Managing Director of the Abu Dhabi Investment Authority
- In office: 14 April 2010 – present
- Predecessor: Ahmed bin Zayed Al Nahyan
- Born: 1971 (age 54–55)
- Spouse: Sheikha Fatima bint Hamad Al Khaili ​ ​(m. 2002)​
- Issue: Zayed Mouza Ahmed Saif
- House: Al Nahyan
- Father: Zayed bin Sultan Al Nahyan
- Mother: Mouza bint Suhail Al Khaili

= Hamed bin Zayed Al Nahyan =

Emirati businessman

Sheikh Hamed bin Zayed Al Nahyan (Arabic: حامد بن زايد آل نهيان) is an Emirati businessman and managing director of Abu Dhabi Investment Authority. He is a member of the Al Nahyan, ruling family of Abu Dhabi.

==Early life and education==
Sheikh Hamed is the son of late emir (ruler) of Abu Dhabi, the founder and first president of UAE. His mother is Sheikha Mouza. He has four full-brothers, including late Sheikh Ahmed and Sheikh Saif. Current emir of Abu Dhabi, UAE president, Sheikh Mohamed Bin Zayed is his half-brother. Hamed holds an economics degree, which he received from Emirates University, and a master's degree in petroleum economics, which he obtained from the University of Wales.

==Career==
Sheikh Hamed is the chairman of Abu Dhabi Crown Prince's Court and the member of Executive Council of Abu Dhabi. He is the deputy chairman of Khalifa University's board of trustees.

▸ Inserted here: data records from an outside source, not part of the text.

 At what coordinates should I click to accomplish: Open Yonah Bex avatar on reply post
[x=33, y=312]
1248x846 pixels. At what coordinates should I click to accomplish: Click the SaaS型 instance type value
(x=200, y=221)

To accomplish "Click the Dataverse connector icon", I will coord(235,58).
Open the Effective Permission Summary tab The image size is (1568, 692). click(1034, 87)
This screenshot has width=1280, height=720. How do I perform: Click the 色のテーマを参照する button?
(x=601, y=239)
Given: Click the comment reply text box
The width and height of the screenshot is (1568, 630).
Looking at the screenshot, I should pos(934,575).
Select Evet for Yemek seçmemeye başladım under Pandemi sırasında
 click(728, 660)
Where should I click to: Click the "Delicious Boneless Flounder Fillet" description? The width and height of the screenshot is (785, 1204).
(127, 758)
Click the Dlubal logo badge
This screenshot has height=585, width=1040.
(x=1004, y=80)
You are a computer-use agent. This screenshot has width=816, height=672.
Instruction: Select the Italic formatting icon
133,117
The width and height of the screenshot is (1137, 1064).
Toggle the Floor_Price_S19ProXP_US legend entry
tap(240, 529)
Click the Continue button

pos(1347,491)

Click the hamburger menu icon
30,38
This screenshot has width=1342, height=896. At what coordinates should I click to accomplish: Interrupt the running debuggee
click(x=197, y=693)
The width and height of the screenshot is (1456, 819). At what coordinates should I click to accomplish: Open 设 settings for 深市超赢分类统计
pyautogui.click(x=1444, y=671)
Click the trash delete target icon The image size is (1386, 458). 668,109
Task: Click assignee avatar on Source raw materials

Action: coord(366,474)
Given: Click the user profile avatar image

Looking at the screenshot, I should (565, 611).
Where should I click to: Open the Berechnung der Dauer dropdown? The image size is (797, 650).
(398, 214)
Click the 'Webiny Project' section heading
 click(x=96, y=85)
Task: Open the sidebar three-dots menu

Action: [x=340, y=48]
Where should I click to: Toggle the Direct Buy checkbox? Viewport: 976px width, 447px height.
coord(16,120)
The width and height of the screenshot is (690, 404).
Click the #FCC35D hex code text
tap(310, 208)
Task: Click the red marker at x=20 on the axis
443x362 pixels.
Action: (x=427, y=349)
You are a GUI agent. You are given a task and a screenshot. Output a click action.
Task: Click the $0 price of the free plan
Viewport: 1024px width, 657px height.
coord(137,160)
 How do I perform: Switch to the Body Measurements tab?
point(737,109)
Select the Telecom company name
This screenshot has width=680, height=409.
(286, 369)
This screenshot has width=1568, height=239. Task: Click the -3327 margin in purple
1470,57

Sheikh Hamed is the chairman of the board of directors of Etihad Airways, the Abu Dhabi government-owned airlines.

On 14 April 2010, he replaced his deceased brother Sheikh Ahmed as the managing director of Abu Dhabi Investment Authority, one of the three largest sovereign wealth fund.

==Influence==
In 2012, he was included in the 50 Most Influential list of Bloomberg Markets magazine. He is the 12th in the list. In July 2013, Sheikh Hamed was ranked #1 on the Sovereign Wealth Fund Institute's Public Investor 100 ranking.

==Honours==

- Honorary Knight Commander of The Most Excellent Order of the British Empire (2013)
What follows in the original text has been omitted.